[WHAT NEEDS TO BE DONE]: Arrange the listing below as a JSON list of strings, one per line, from the line holding "Image resolution: width=1535" through the line holding "(x=452, y=38)", both included. Leave out blank lines and the pictures.

═══ TASK INPUT ═══

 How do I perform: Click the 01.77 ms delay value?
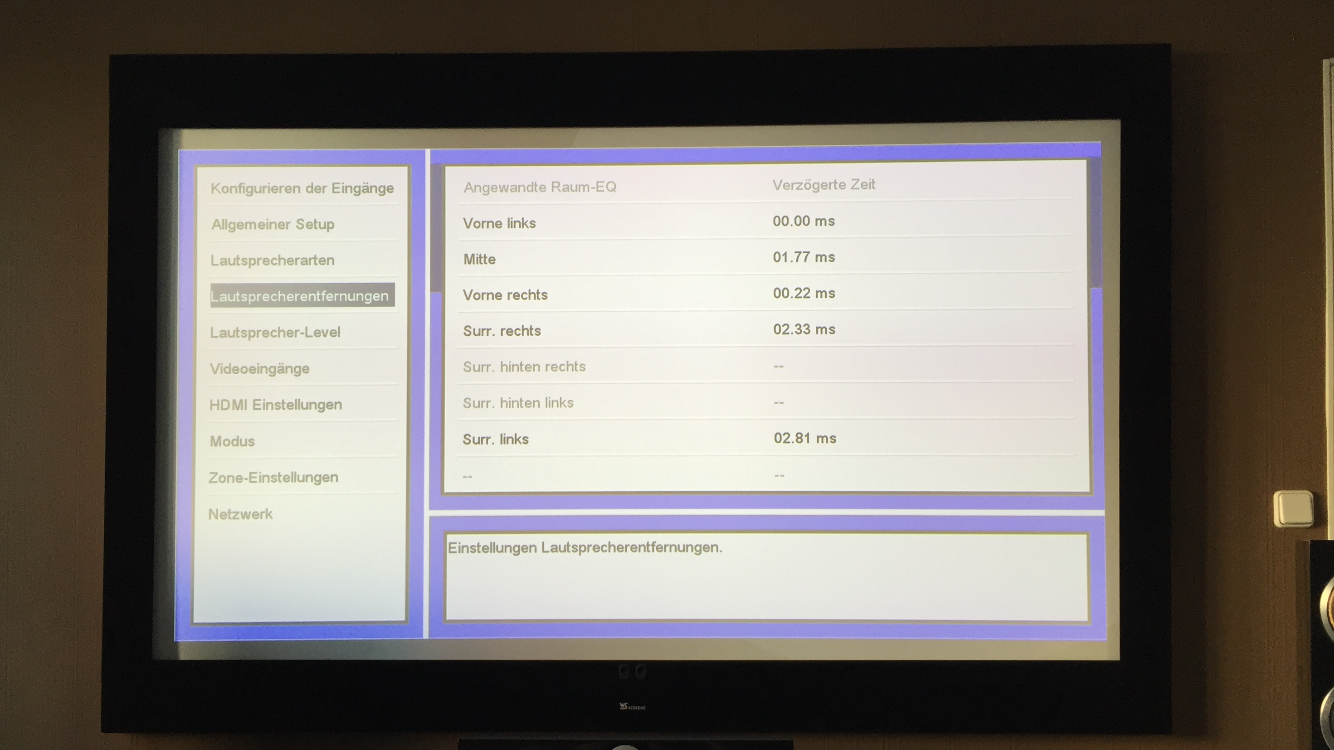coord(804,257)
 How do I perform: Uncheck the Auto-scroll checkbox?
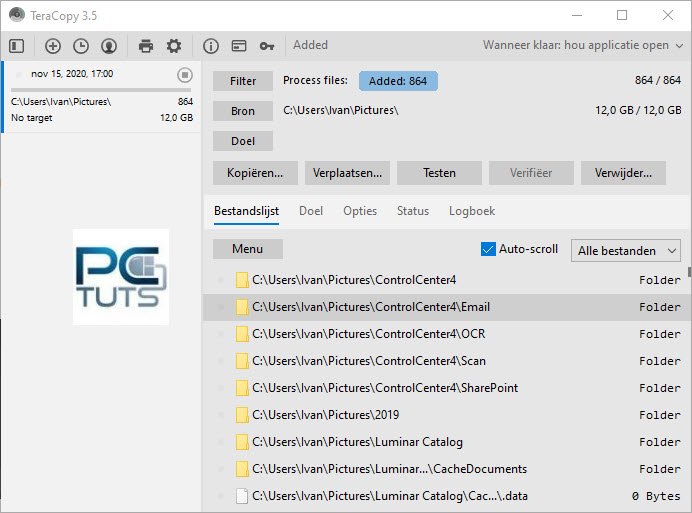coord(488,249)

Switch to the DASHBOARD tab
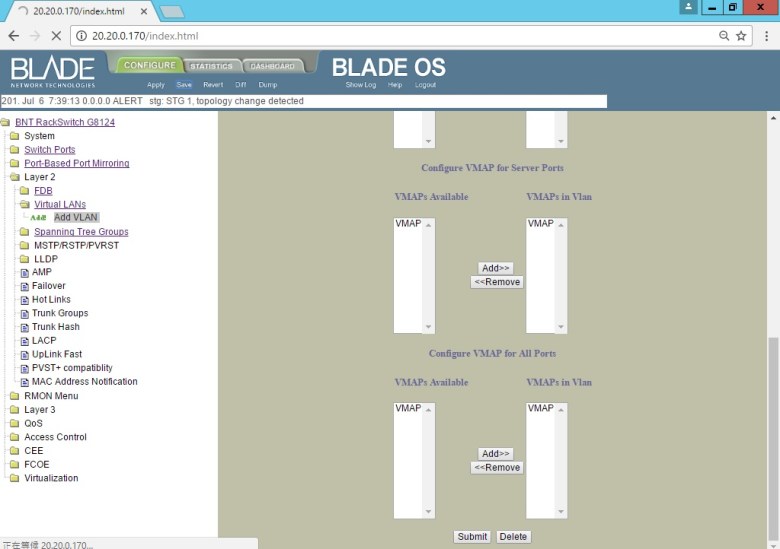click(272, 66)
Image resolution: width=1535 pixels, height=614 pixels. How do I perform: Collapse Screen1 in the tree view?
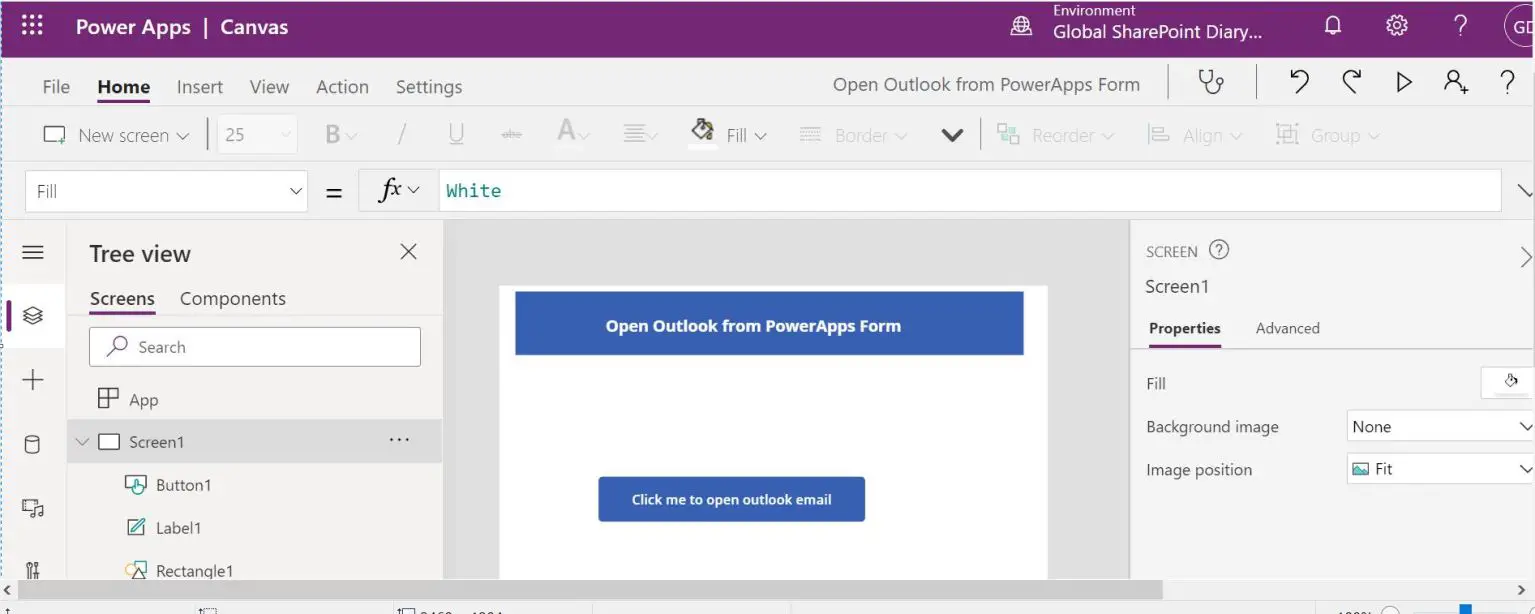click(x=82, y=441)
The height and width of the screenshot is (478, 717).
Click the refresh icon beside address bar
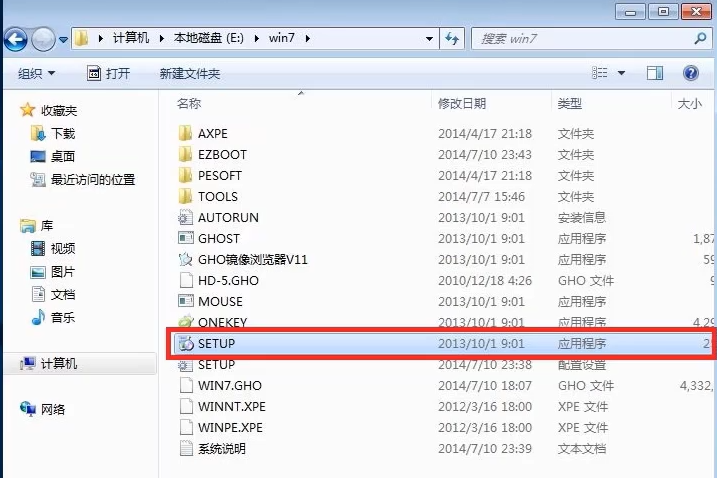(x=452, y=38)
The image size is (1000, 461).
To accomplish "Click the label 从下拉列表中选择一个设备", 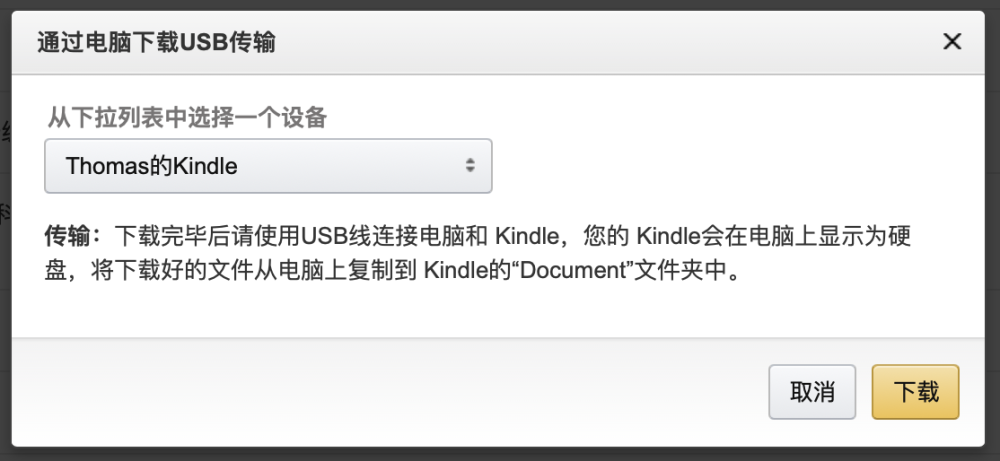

═══
═══ TASK INPUT ═══

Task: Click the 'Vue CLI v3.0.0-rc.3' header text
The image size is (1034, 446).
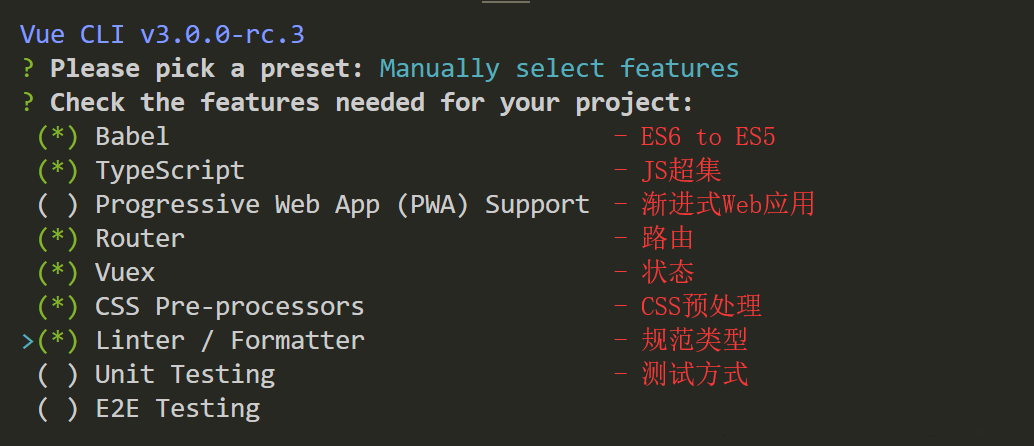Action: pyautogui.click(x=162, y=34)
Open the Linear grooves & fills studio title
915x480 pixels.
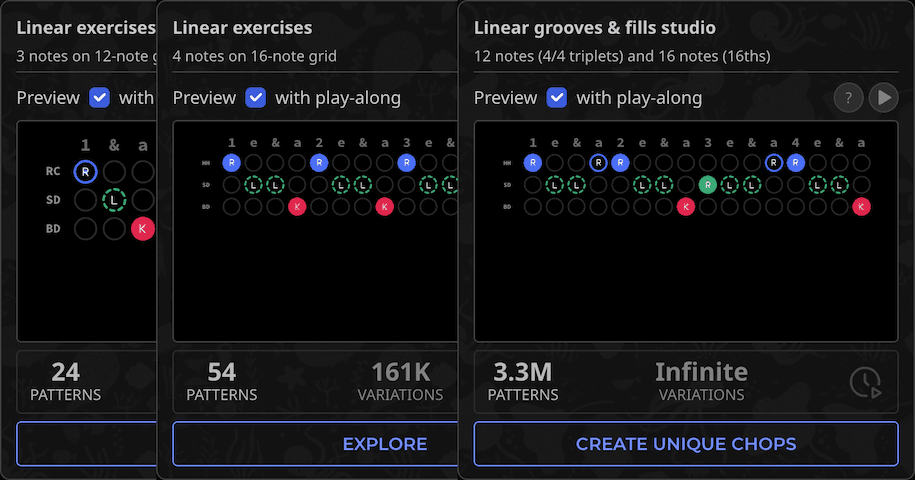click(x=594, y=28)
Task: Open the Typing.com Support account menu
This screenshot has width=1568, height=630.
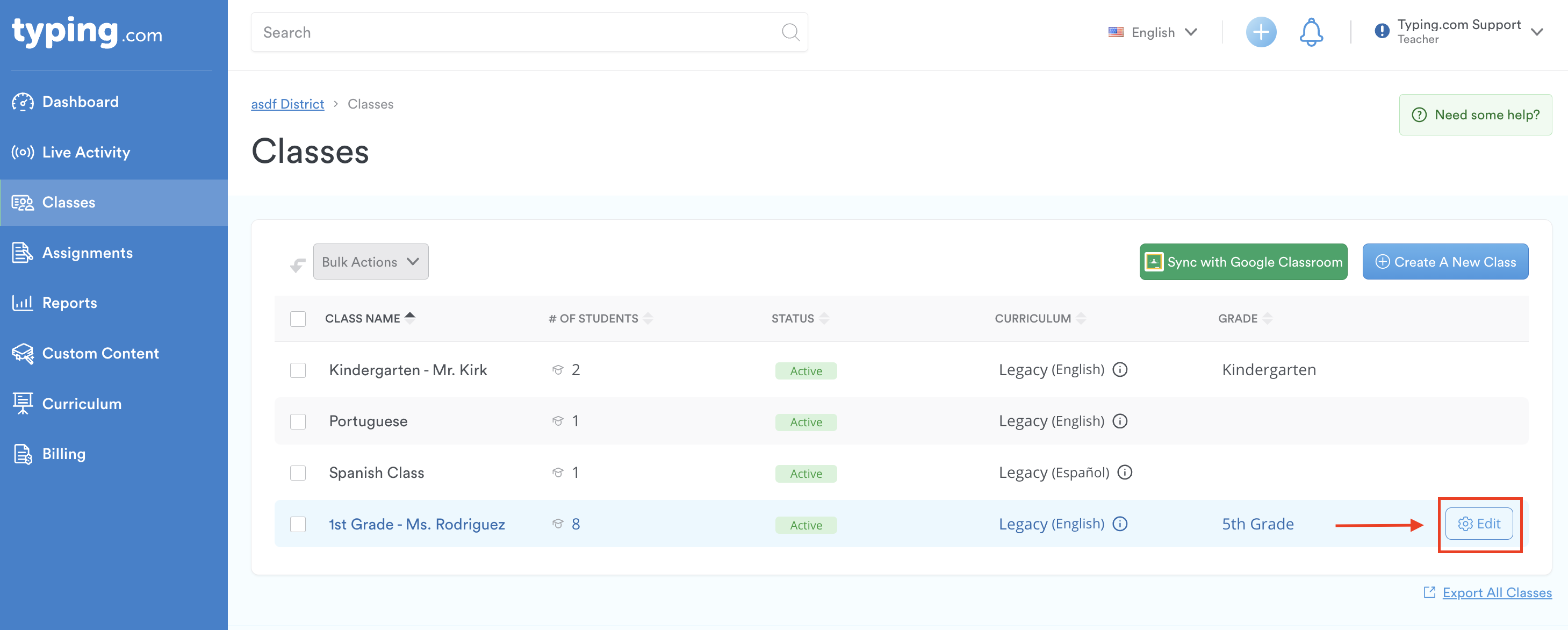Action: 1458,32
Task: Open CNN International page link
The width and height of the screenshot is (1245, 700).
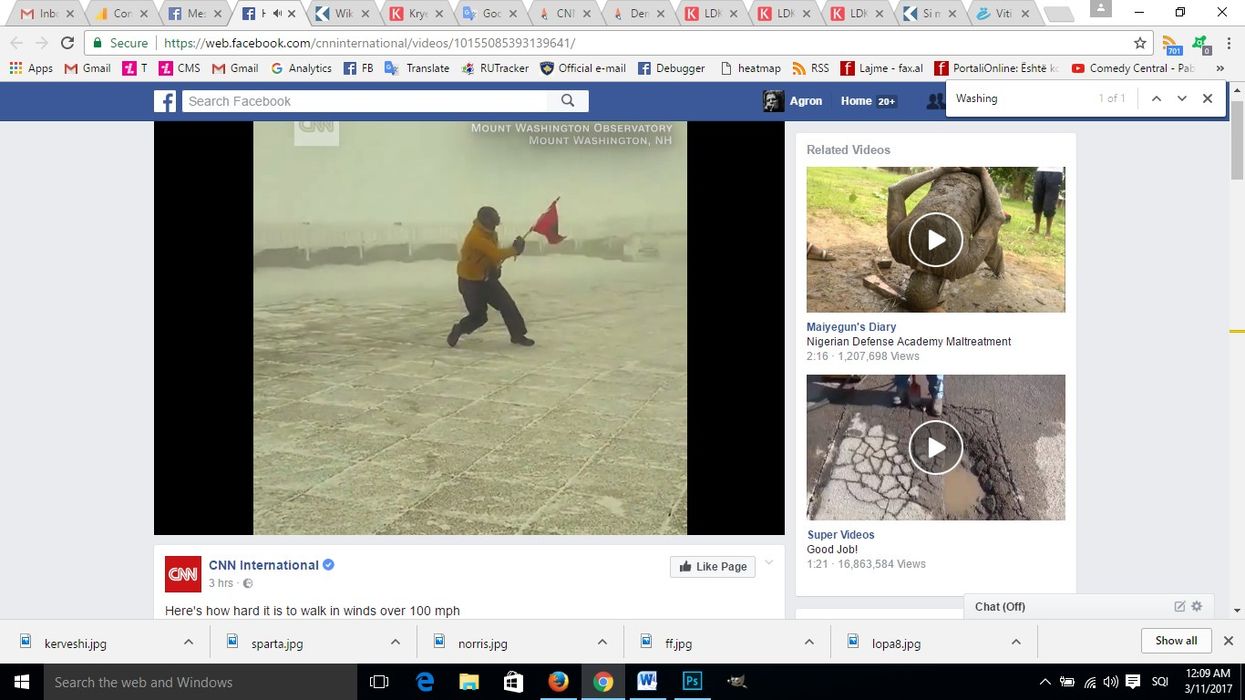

═══
═══ TASK INPUT ═══

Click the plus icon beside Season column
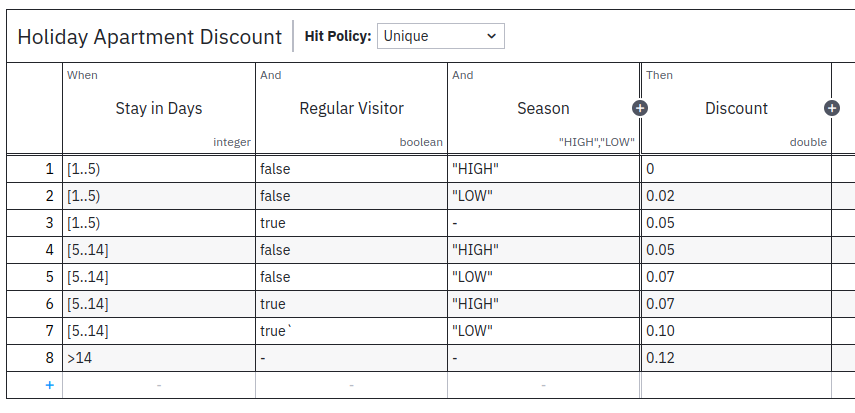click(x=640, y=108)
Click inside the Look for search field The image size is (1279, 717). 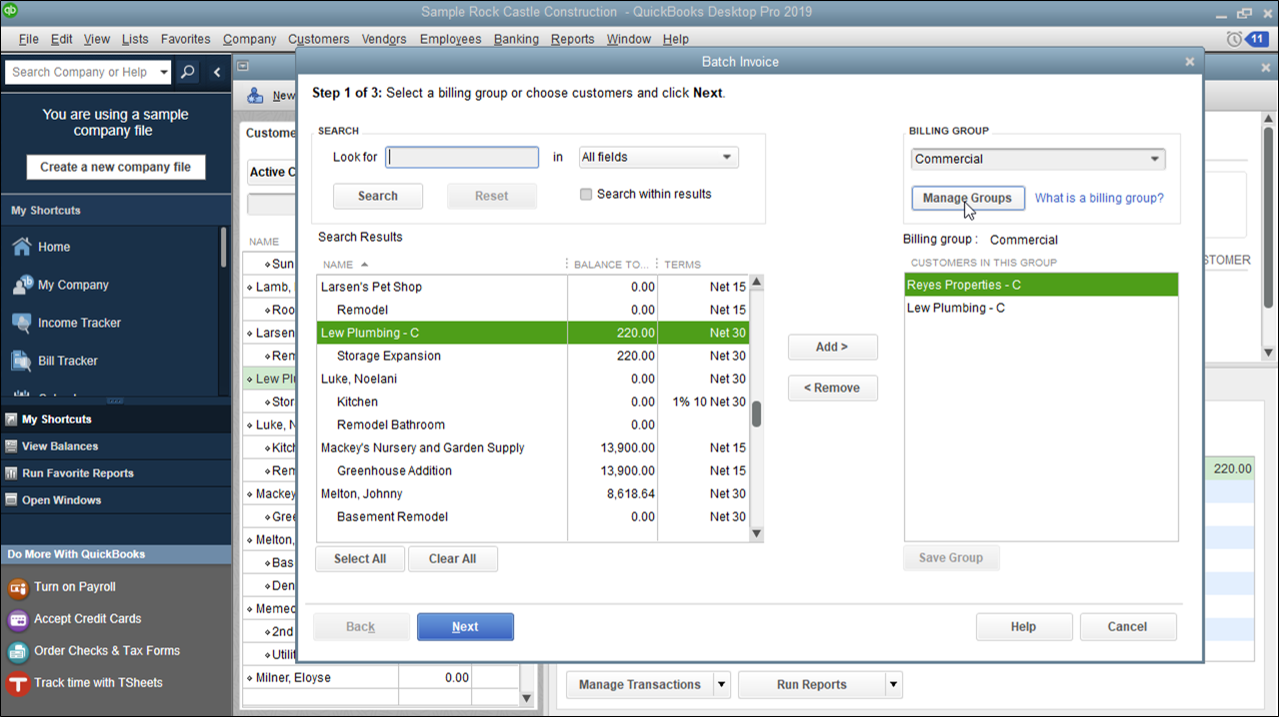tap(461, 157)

═══

[SOLUTION TO THIS PROBLEM]:
[
  "Image resolution: width=1535 pixels, height=614 pixels. How do I perform: Collapse Screen1 in the tree view?",
  "click(x=82, y=441)",
  "The height and width of the screenshot is (478, 717).",
  "Click the refresh icon beside address bar",
  "(x=452, y=38)"
]